Padre De Roux: En campañas no importa la verdad, importan son los votos

Foto: Padre de Roux - Colprensa

El presidente de la Comisión de la Verdad dijoque dicha instancia no fue creada contra alguien en particular.

Ha pasado apenas algo más de un año desde que el Gobierno y las Farc suscribieron el Acuerdo de Paz del teatro Colón que selló la desmovilización de la guerrilla para hacer tránsito a la política. Por eso para muchos no deja de ser una paradoja que en la actual contienda electoral poco o nada importe la verdad de un conflicto de más de 50 años.

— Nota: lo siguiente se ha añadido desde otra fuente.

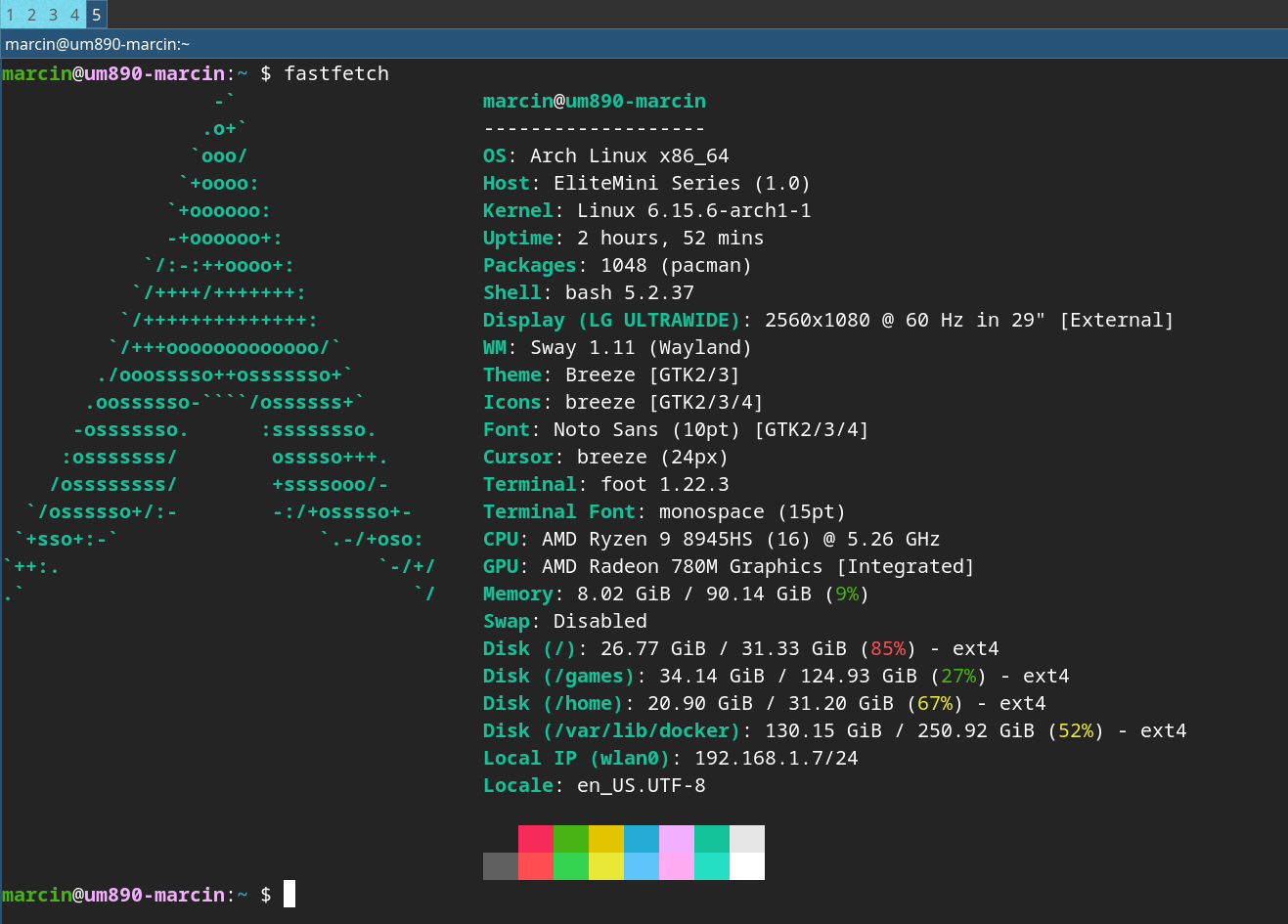This screenshot has height=924, width=1288.
Task: Click the active workspace 5 indicator
Action: (96, 15)
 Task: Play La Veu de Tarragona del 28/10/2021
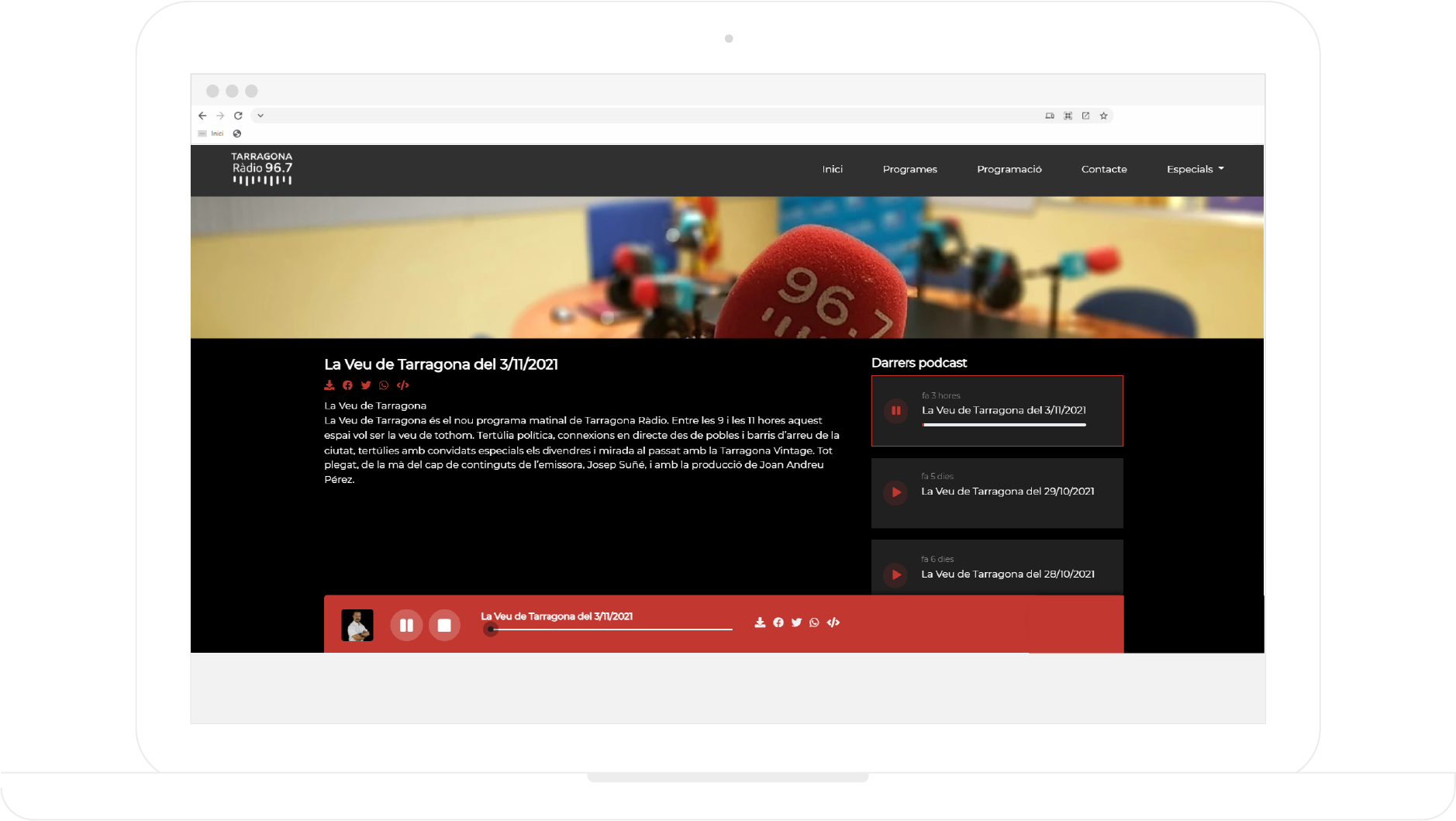[x=895, y=574]
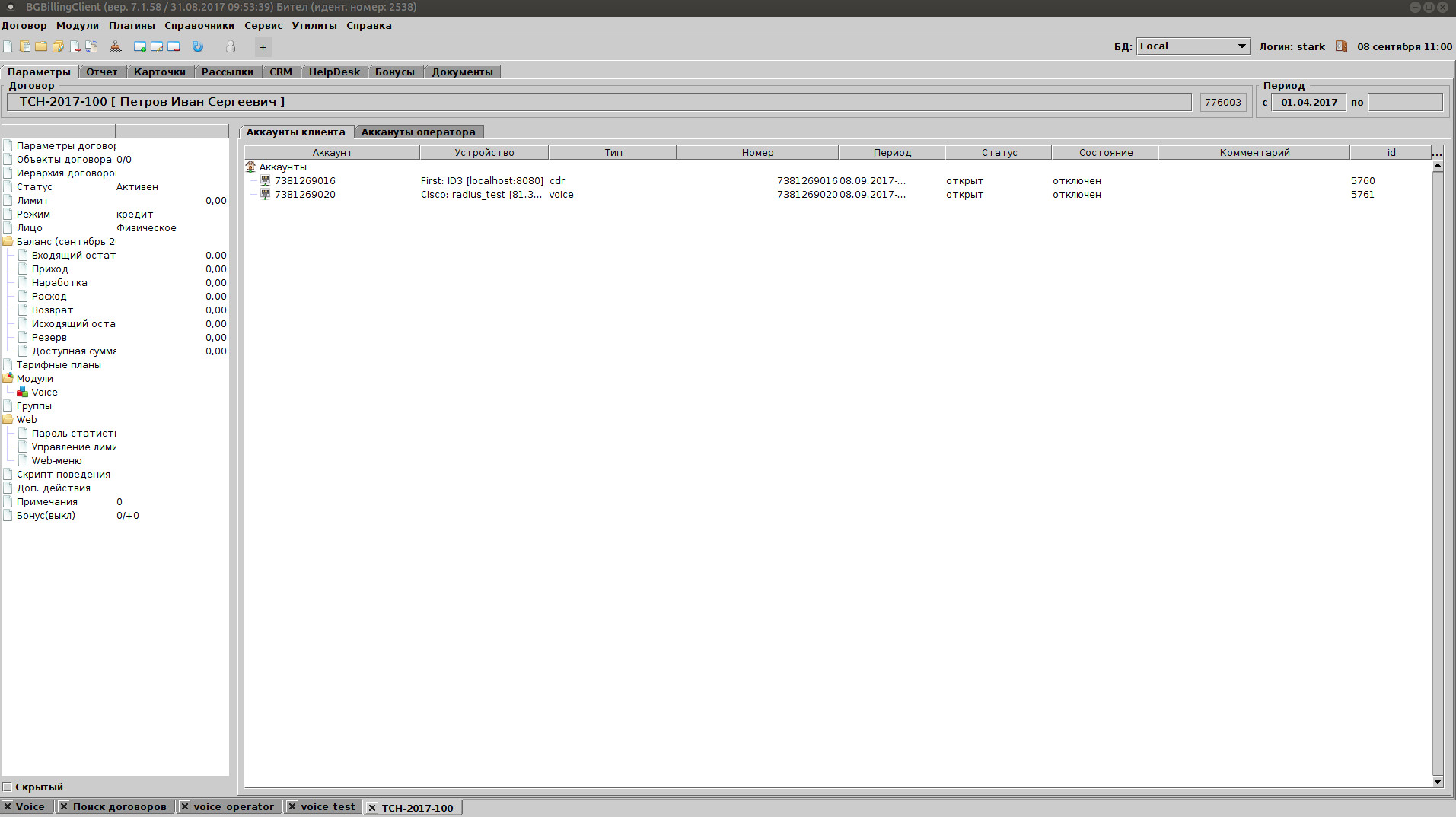Screen dimensions: 1456x817
Task: Select the Voice module tree item
Action: click(44, 393)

Al respecto, el padre Francisco De Roux, presidente de la Comisión de la Verdad, dijo que en las campañas es evidente que hay un completo desinterés por conocer la verdad del conflicto armado en Colombia.

En las campañas lo que menos importa es la verdad, lo que importa es conseguir votos; la política es otra cosa. Esto (la Comisión de la Verdad) no es para destruir la lucha por la política pero sí para decir que cuando la política se degrada –hasta el olvido de los valores más fundamentales– estamos en una situación muy complicada”, dijo.

El padre De Roux insistió en que la Comisión no fue creada contra alguien en particular con intenciones oscuras.

“Nosotros no estamos en contra de ningún partido político ni en contra de ninguna organización de ningún género. Esta sólo es una organización para el esclarecimiento de qué fue lo que nos pasó”, insistió a Caracol Televisión.

Además defendió que ojalá la Comisión pudiese llegar a una aproximación a una verdad a partir de puntos de vista distintos que ayuden a los colombianos a comprender qué sucedió para llegar a la “barbarie” de ocho millones de víctimas.

“El propósito es que lejos de acrecentar los odios, las polarizaciones y las rabias entre los colombianos nos invite a todos a tener compasión de nosotros mismos como Nación para que nos saque esa voluntad de reconstruir el país… se trata de la verdad que nos ayude a construir un futuro colectivo”, explicó.

Y agregó: “Lo bello de esto es que uno puede afirmar cosas que no dependen de quién lo dijo porque valen por sí mismas. Esto no depende si lo dijo un pobre campesino, un párroco, un maestro de escuela o de pronto un Presidente de la República… nada tiene que ver con el poder de la persona, su dinero o el dominio sobre algo en concreto”.